It’s Time to Give IBM Props

Back in early 2000, when the dot-com bubble was in full effect, there was a sense that large-cap tech companies like Microsoft(NASDAQ:MSFT), Cisco (NASDAQ:CSCO) or Intel (NASDAQ:INTC) somehow more attractive than the scores of Internet startups going public. These companies had profits, the thinking went, and could weather a shakeout.

That didn’t really happen. Eleven years on, the stocks of most tech giants are still deeply underwater. Cisco is still down 65% from its trading level at the beginning of 2000, while Microsoft is down 56% and Intel is down 49%.

And Dell (NASDAQ:DELL), the great PC giant that was one of the best investments of the ’90s? It’s down 70%.

However, there is at least one longtime tech giant that has gained significantly since then: IBM (NYSE:IBM), which is up 53% from early 2000. Back then, few would have guessed that IBM would be a good high-tech investment. It was, if anything, an emblem of old tech – a hoary 120-year-old company making a long and lumbering transition from hardware to software. With the Internet on the rise, who would want to invest in that?

It turns out that IBM was exactly the kind of contrarian investment that makes money when markets are in manias. As the company made clear in a briefing with investors this week, IBM stock bought in late 2000 would have returned 107% to shareholders by the end of last year, compared with a 39% return for the Dow.

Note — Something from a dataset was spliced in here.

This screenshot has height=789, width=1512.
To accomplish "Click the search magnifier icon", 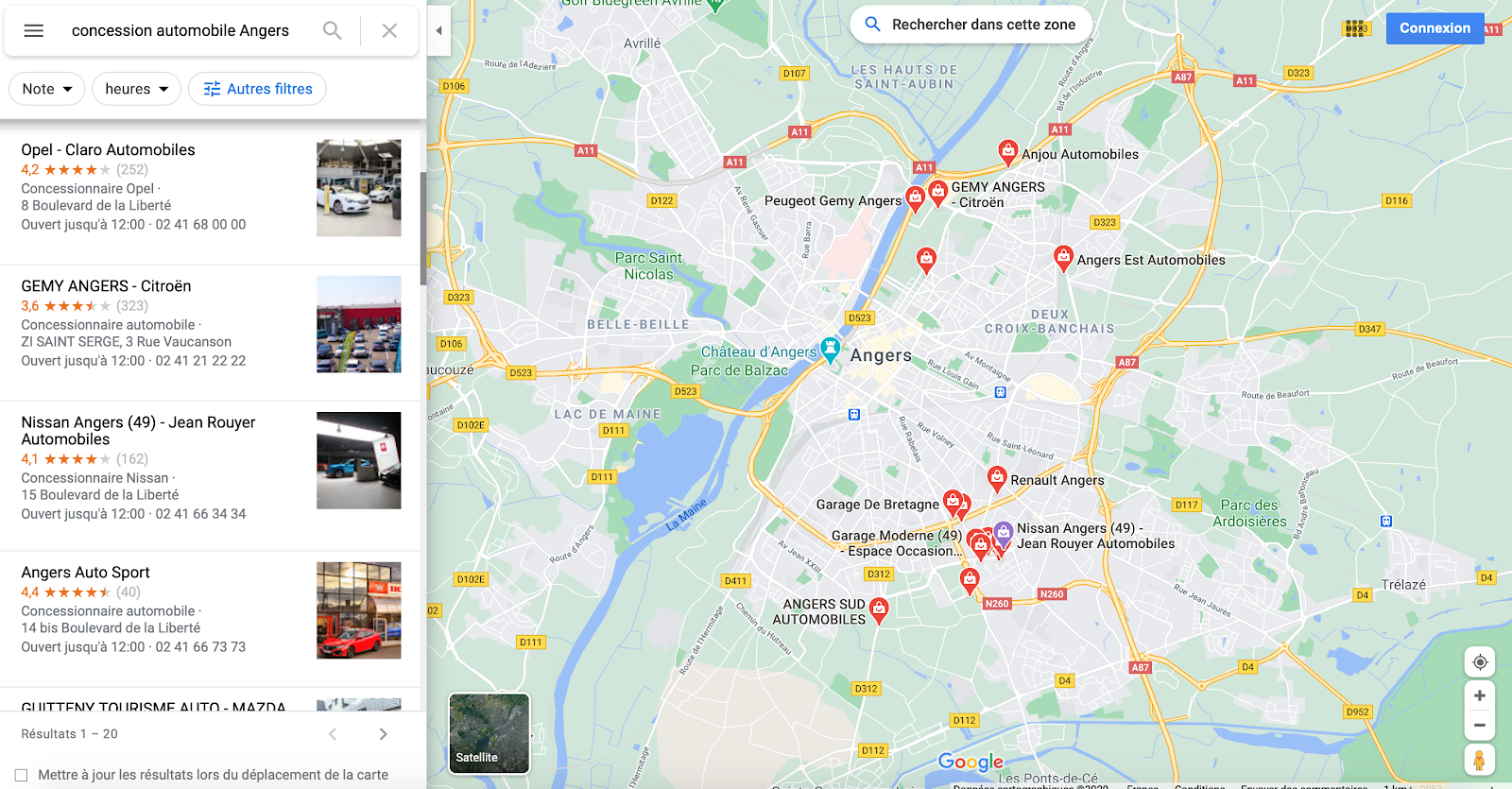I will click(x=332, y=30).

Today, IBM is the 20th largest company in the Fortune 500, ranked by revenue. But if those same 20 companies are ranked by profit, IBM comes in at No. 3, behind Wal-Mart (NYSE:WMT) and Exxon Mobil (NYSE:XOM). Since 2000, the company has added $10 billion in pretax income, nearly tripled its earnings per share and generated $109 billion in free cash flow.

Much of IBM’s growth has come through acquisitions. In all, IBM spent $32 billion to buy 116 companies over the past decade, from small startups to its $5 billion purchase of Cognos. Many were well-timed: In 2001 and 2002, while tech companies were struggling and valuations were low, IBM made several billion-dollar deals including software companies Informix and Rational Software as well as PWC, the tech consulting arm of PriceWaterhouseCoopers.

In 2011, IBM still isn’t as sexy as names like Google (NASDAQ:GOOG), Apple (NASDAQ:AAPL) or Facebook, nor does it generate anywhere near the buzz coming from those companies.

But it does plan to maintain its strategy of buying companies that fit into its offerings in software and IT services. CFO John Loughridge told investors this week that IBM could spend $20 billion on acquisitions through 2015.

Even as IBM has been adding acquisitions, it has worked to integrate its targets into the company’s overall structure. The company said that by synthesizing everything from finance and HR to sales and supply chains, it’s reduced the amount it spends on shared services to $12.1 billion in 2009 from $16.3 billion in 2005.

The company estimates that similar productivity initiatives, along with share buybacks, will keep profits growing by 11% a year through the next five years. IBM didn’t offer a profit forecast, but it expects to see its non-GAAP operating earnings per share rising above $20 in the next five years from last year’s figure of $11.67 a share.

Wall Street’s reception of IBM’s presentation was positive. The stock jumped 4% to $165.86 on Wednesday before suffering the broader market’s selloff later in the week. Deutsche Bank, RBC Capital and Caris & Co. all raised their price targets for IBM’s stock to between $176 and $200.

That bullish sentiment has been around for a while. IBM’s shares have risen 31% in the past six months – once again beating Intel, Microsoft and Cisco by a significant amount. Technology may be constantly evolving, but somehow hoary old IBM manages to thrive.